A pesar de que ambas actividades son públicas y gozan de una cierta aceptación, hasta un niño podría ver las increíbles diferencias que las separan: la política es más rentable, por ejemplo, y salvo casos marginales un político no muere en la pobreza, como murieron León de Greiff o Porfirio Barba Jacob.
Mientras está activo un escritor no tiene esquema de seguridad, autos blindados ni guardaespaldas a cargo del erario público; tampoco gana 34 millones de pesos mensuales ni decide sobre partidas presupuestales o contratos, ni tiene nada qué negociar con el Ejecutivo. No lo corrompen, pues nadie quiere nada de él que pueda ser objeto de una coima.

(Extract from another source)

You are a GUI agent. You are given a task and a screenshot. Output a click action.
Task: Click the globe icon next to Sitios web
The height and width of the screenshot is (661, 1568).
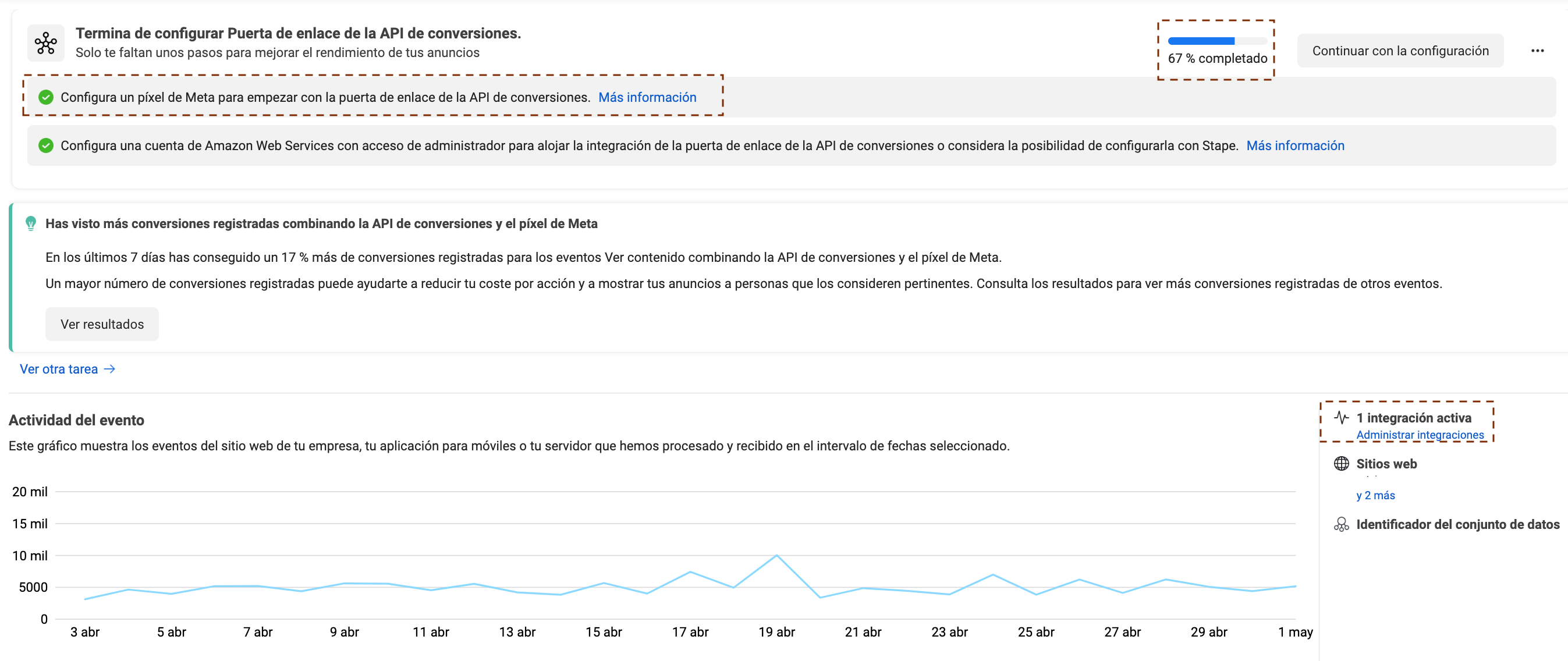pyautogui.click(x=1341, y=464)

Odebrecht, por decir algo, jamás buscaría a un escritor. ¿Qué podría querer de alguien que escribe?
Sin embargo, ambos personajes, el político y el escritor, existen gracias a una sociedad que los sostiene, que decide cuál es su lugar y que, en un momento dado, presiona para que uno u otro sea decisivo en un periodo específico de la historia. Porque tanto el político como el escritor dependen de la opinión pública: por uno de ellos se vota, por el otro se compra un libro y, al hacerlo, se le da un espacio de influencia. García Márquez, el más influyente escritor en la historia de nuestro país, tuvo más lectores que, en votos, cualquiera de nuestros políticos. Ni siquiera Uribe, sumando sus elecciones ganadas, llegó a la periferia de lo que fueron y siguen siendo los lectores de García Márquez.

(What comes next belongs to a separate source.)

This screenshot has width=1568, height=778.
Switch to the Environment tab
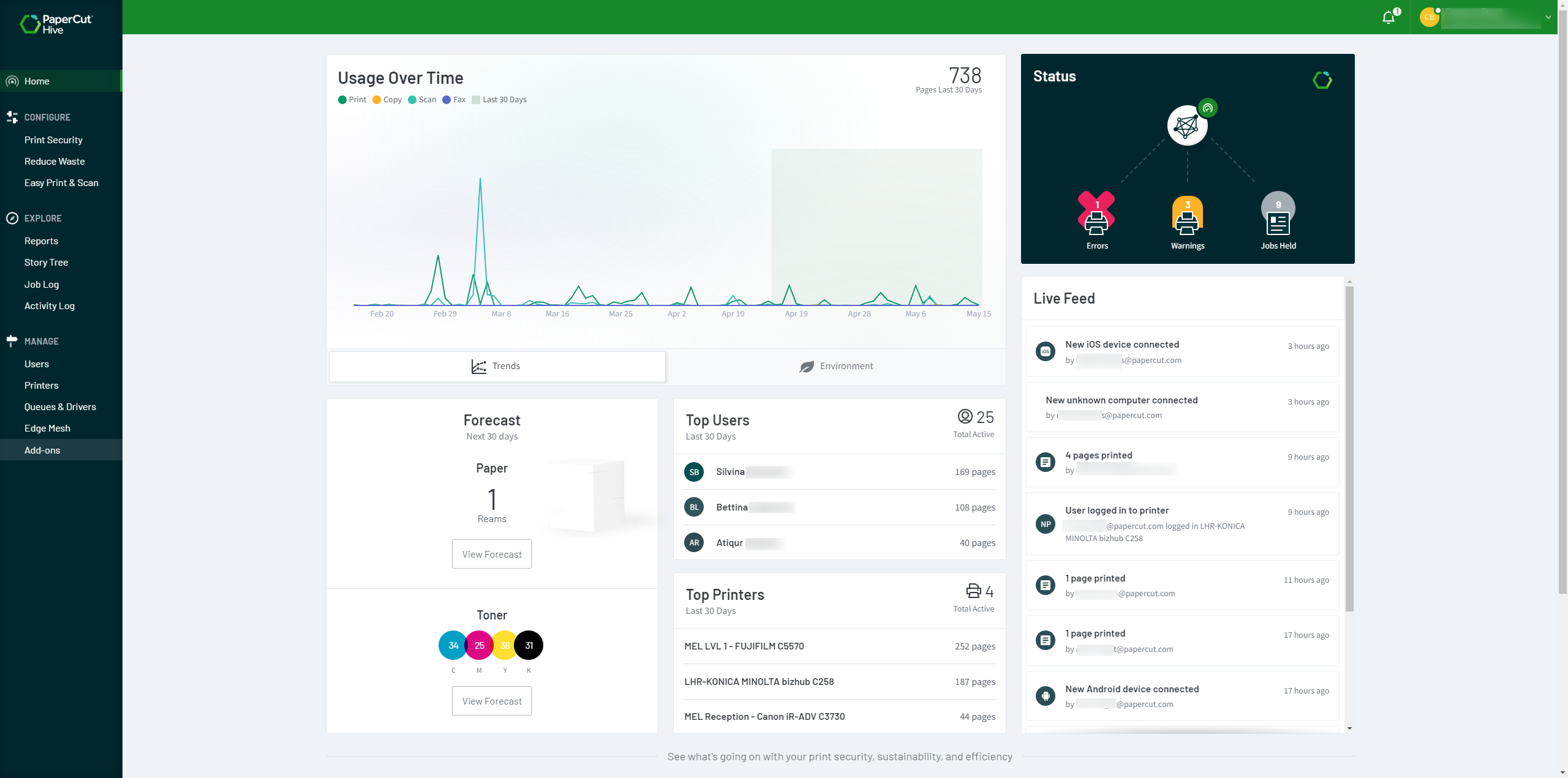(x=836, y=366)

Y eso que los libros hay que comprarlos. Los votos no le cuestan un peso al votante y, en todo caso, es al revés: en algunos casos se compran. ¿Puede alguien imaginar que un escritor pagara a sus lectores por leerlo? ¿O que un grupo armado presionara a un pueblo para que leyera a un autor y no a otro?
En Colombia el Estado no sólo no apoya a los escritores, sino que los clasifica en listas negras o grises de acuerdo a sus filiaciones políticas. En sociedades más avanzadas, como México, el Estado sostiene económicamente a los escritores con la convicción de que cada uno trabaja no sólo para sí mismo, sino también por la imagen del país. Cada libro mexicano es una roca en el inmenso mural de la cultura nacional y por eso el estado les ayuda con becas, subvenciones, premios.
Pero la diferencia más abrumadora entre un político y un escritor es su relación con la verdad. El escritor, como dijo Vargas Llosa, narra “mentiras”, pero al hacerlo llega a profundas verdades sobre la condición humana, las relaciones entre las personas, la vida y el pasado y la historia. El político, en cambio, opera sobre lo cotidiano y, en consecuencia, no debe alejarse nunca de lo que es verdadero, verificable, comprensible y comprobable. Pero lo que nos muestra la experiencia es que ciertos políticos están más cerca de la mentira que de la verdad, sin que en ellos opere la más mínima intención estética que lleve después a algo certero. No. Lejos de eso. Confunden, ocultan lo verdadero y nos dan gato por liebre. ¿Quiénes dicen la verdad?
Cada día vemos cómo las grandes frases son estandartes banales que se derrumban al mínimo toque. Ahora que Trump perdió y pasará al desguasadero de la Historia, es posible que sus adoradores en Colombia comprendan que con la mentira no se llega tan lejos. Ojalá. Es mejor dejar la mentira a los escritores, pues ellos sí saben y pueden transformarla en algo valioso.